Tanzania Self Drive Safari Part II

Self Drive Safari Part II

After 3 nights camped in Manyara it was time to move on.

We followed the climbing road into the Ngorogoro Crater region. As no camping is allowed in the Crater NP we spent two nights as the only guests at a tented camp adjacent to a Massai village 10 kilometres or so from the crater rim. We were the guests of Oledorup Massai chief.

We met his wives & greeted the children as they returned with the herds for the night. All were fascinated to see the video playback of themselves on the camcorder screen.
Oledorup took us into one of his houses, kept dark so that flies wouldn’t enter, he indicated that I could take a picture…What a surprise! Unbeknown to us one of his wives was also there, illuminated by the flash!

Maasai watch video The Crater

The following morning saw us up early & with a superb packed lunch our permits were checked & we took the long twisty track down the walls of the crater to the crater floor.

Even the name Ngorogoro rolls of the tongue as a mythical land…. It is!

As soon as we got our bearings we were in the middle of a lion kill, the rewards of the nights hunt, a zebra, was close to the track & with patience were able to command a good view with the other vehicles. As we were the only shade we soon drew a number of lions under & around our Landrover making it difficult to move out to allow other vehicle a clear view I had a male lion asleep beneath the drivers window with his head resting on the running board, he intern had a female with her head on him! Cubs as if by magic disappeared under us only to pop up minutes later from another direction..

Lion kill Lion in the Shade

 Bloodied Lion

Later in the day we were the first vehicle as lions set an unsuccessful ambush, the herds went the wrong way. Vehicles homed in on us all in all about 12 4x4’s what I could not understand was the general noisy chatter coming from the occupants hanging out the roof hatches. Not talk of lions & Africa but of home décor & the such!

We even watched Cheetah hunting gazelle luckily the vehicles with us were more dedicated with little noise. All this in about a five hour visit to the crater with reluctance it was time to take the twisting track climbing out of the Crater.

## SOURCE EXCERPT
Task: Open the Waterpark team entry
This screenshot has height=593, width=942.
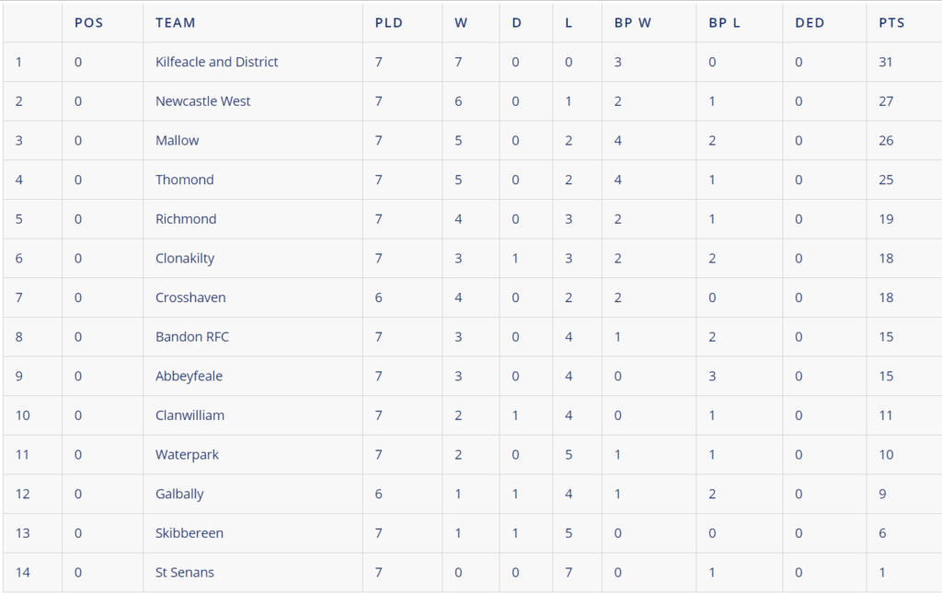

## GIVEN TASK
Write the next part of the Tanzania self-drive safari account above, starting right after "with reluctance it was time to take the twisting track climbing out of the Crater."

## RESPONSE TO THE EXERCISE
Lion looking Cheetah

On our return to the Massai we were taken to a ”Special place” for the training of the boys & to meet the warriors, we had paid for a goat to be slaughtered for the warriors to feast. We also ate, I kept well clear of Kath as I knew the goat broth was not to her taste & she would have me finish it so that she could give back an empty bowl.

After the feasting we witnessed the training of the boys in spear & bowmanship. We were entertained by the warriors & maidens with traditional dancing again much to their amusement & enjoyment of the video of themselves!

The following morning we took our leave of our new friends heading for the Serengeti.

We had decided to travel to the Serengeti overland thus giving the main tourist route a miss.

Oh for a good map!

We really had got the hang of getting lost by now & were very good at it. At one stage the track we were following as it wound into the hills slowly became a deep gully & if we had met one of the numerous Massai at this point he could have led his herd under us with out ducking his head our wheels were on either bank with the floor of the gully far below us. Finally we got onto the right track and although lost no more turn arounds we headed for Lake Ndutu on the southern border of the Serengeti meeting giraffe & zebra.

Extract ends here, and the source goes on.